__To do__.
Transcribe each of the records below exactly, excluding all pictures.

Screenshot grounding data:
*** Block opens ***
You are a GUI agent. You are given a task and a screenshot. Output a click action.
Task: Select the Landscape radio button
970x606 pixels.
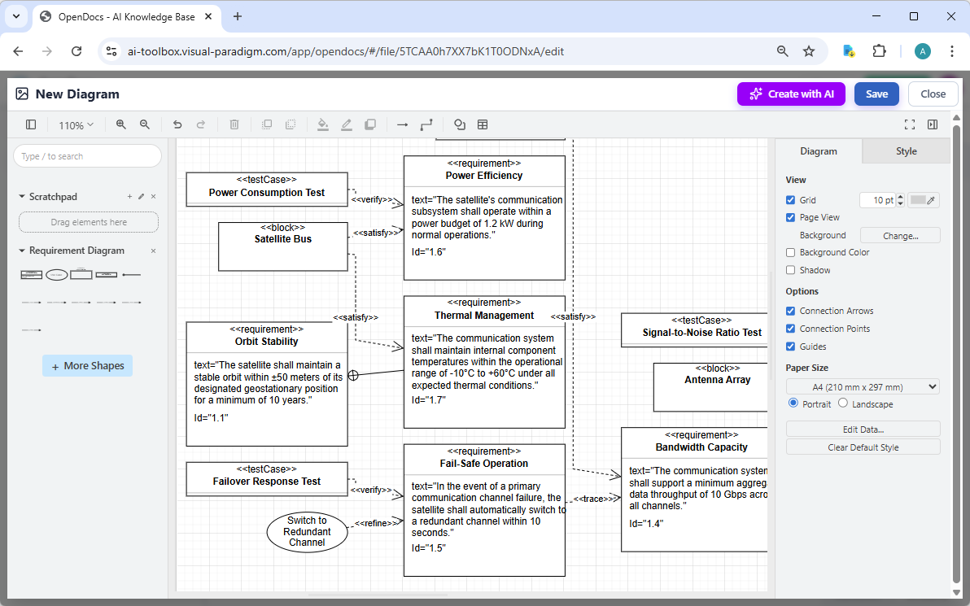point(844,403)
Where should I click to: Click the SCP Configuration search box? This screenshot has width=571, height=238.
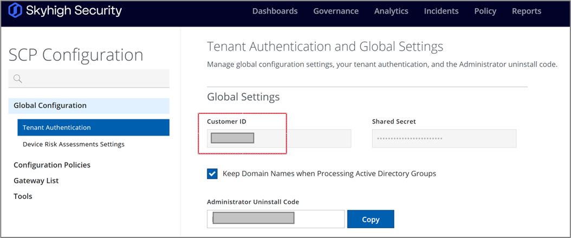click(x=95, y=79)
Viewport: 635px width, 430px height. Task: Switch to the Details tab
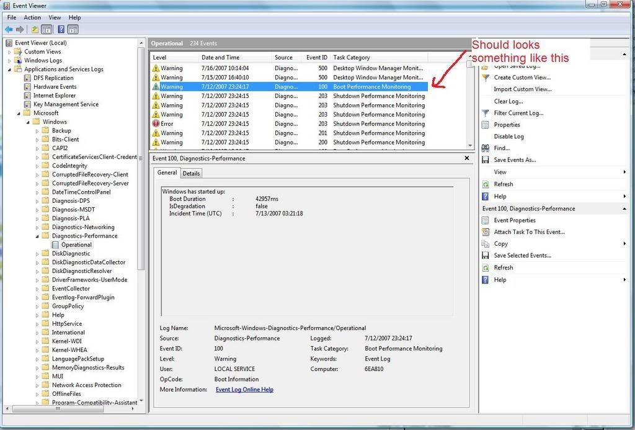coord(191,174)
*** Block closes ***
__Final answer__.
You are a GUI agent. You are given a task and a screenshot. Output a click action.
Task: Select the Landscape radio button
970x606 pixels.
point(844,403)
Where should I click to: Click the SCP Configuration search box? This screenshot has width=571, height=238.
click(x=95, y=79)
Viewport: 635px width, 430px height. Task: Switch to the Details tab
coord(191,174)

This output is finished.